WORK REQUEST |
Retype the listing exactly, so that the copy matches it line for line.

DATASET RECORDS |

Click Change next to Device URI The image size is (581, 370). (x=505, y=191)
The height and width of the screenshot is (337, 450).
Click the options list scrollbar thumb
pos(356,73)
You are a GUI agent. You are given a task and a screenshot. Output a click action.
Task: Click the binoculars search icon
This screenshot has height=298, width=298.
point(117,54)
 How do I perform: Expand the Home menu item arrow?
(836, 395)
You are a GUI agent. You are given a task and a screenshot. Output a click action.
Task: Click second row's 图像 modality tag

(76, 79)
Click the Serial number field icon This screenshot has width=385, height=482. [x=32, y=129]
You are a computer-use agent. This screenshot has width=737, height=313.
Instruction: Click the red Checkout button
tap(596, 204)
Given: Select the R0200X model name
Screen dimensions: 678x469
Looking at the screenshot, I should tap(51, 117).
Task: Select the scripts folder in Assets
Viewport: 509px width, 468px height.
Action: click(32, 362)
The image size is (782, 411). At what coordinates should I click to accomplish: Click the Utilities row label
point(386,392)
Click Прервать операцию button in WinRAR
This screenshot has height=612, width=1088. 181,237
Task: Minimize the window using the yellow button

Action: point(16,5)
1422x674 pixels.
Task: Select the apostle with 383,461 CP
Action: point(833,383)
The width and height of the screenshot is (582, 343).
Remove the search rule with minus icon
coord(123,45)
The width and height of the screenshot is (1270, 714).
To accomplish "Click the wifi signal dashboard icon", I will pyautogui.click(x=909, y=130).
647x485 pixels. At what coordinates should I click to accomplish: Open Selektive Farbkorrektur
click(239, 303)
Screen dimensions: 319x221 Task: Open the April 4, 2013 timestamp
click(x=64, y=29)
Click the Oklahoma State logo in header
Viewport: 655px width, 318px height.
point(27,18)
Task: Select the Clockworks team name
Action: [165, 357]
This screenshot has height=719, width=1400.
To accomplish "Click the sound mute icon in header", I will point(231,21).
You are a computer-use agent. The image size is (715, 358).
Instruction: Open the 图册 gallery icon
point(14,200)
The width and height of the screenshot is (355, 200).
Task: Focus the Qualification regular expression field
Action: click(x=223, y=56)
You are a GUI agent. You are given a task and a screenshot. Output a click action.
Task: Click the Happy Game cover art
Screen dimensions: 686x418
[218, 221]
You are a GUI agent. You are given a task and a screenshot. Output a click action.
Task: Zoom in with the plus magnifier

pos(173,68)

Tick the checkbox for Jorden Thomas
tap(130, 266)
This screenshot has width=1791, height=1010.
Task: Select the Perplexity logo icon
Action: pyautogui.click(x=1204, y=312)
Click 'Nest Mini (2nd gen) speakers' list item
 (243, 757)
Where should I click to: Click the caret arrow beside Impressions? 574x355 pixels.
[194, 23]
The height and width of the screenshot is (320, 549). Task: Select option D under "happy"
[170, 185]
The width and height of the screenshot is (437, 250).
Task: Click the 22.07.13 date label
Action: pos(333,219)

OUTPUT OF THE EXERCISE |
Click Change next to Device URI The image size is (581, 370). (x=505, y=191)
The height and width of the screenshot is (337, 450).
Click the options list scrollbar thumb
pos(356,73)
You are a GUI agent. You are given a task and a screenshot. Output a click action.
Task: Click the binoculars search icon
This screenshot has height=298, width=298.
point(117,54)
 How do I perform: Expand the Home menu item arrow?
(836, 395)
You are a GUI agent. You are given a task and a screenshot. Output a click action.
Task: Click second row's 图像 modality tag

(76, 79)
Click the Serial number field icon This screenshot has width=385, height=482. [x=32, y=129]
You are a computer-use agent. This screenshot has width=737, height=313.
Instruction: Click the red Checkout button
tap(596, 204)
Given: Select the R0200X model name
Screen dimensions: 678x469
Looking at the screenshot, I should tap(51, 117).
Task: Select the scripts folder in Assets
Viewport: 509px width, 468px height.
Action: click(32, 362)
The image size is (782, 411). At what coordinates should I click to accomplish: Click the Utilities row label
point(386,392)
Click Прервать операцию button in WinRAR
This screenshot has height=612, width=1088. 181,237
Task: Minimize the window using the yellow button

Action: point(16,5)
1422x674 pixels.
Task: Select the apostle with 383,461 CP
Action: point(833,383)
The width and height of the screenshot is (582, 343).
Remove the search rule with minus icon
coord(123,45)
The width and height of the screenshot is (1270, 714).
To accomplish "Click the wifi signal dashboard icon", I will pyautogui.click(x=909, y=130).
647x485 pixels. At what coordinates should I click to accomplish: Open Selektive Farbkorrektur
click(239, 303)
Screen dimensions: 319x221 Task: Open the April 4, 2013 timestamp
click(x=64, y=29)
Click the Oklahoma State logo in header
Viewport: 655px width, 318px height.
point(27,18)
Task: Select the Clockworks team name
Action: [165, 357]
This screenshot has height=719, width=1400.
To accomplish "Click the sound mute icon in header", I will point(231,21).
You are a computer-use agent. The image size is (715, 358).
Instruction: Open the 图册 gallery icon
point(14,200)
The width and height of the screenshot is (355, 200).
Task: Focus the Qualification regular expression field
Action: click(x=223, y=56)
You are a GUI agent. You are given a task and a screenshot. Output a click action.
Task: Click the Happy Game cover art
Screen dimensions: 686x418
[218, 221]
You are a GUI agent. You are given a task and a screenshot. Output a click action.
Task: Zoom in with the plus magnifier

pos(173,68)

Tick the checkbox for Jorden Thomas
tap(130, 266)
This screenshot has width=1791, height=1010.
Task: Select the Perplexity logo icon
Action: pyautogui.click(x=1204, y=312)
Click 'Nest Mini (2nd gen) speakers' list item
 (243, 757)
Where should I click to: Click the caret arrow beside Impressions? 574x355 pixels.
[194, 23]
The height and width of the screenshot is (320, 549). Task: Select option D under "happy"
[170, 185]
The width and height of the screenshot is (437, 250).
Task: Click the 22.07.13 date label
Action: pos(333,219)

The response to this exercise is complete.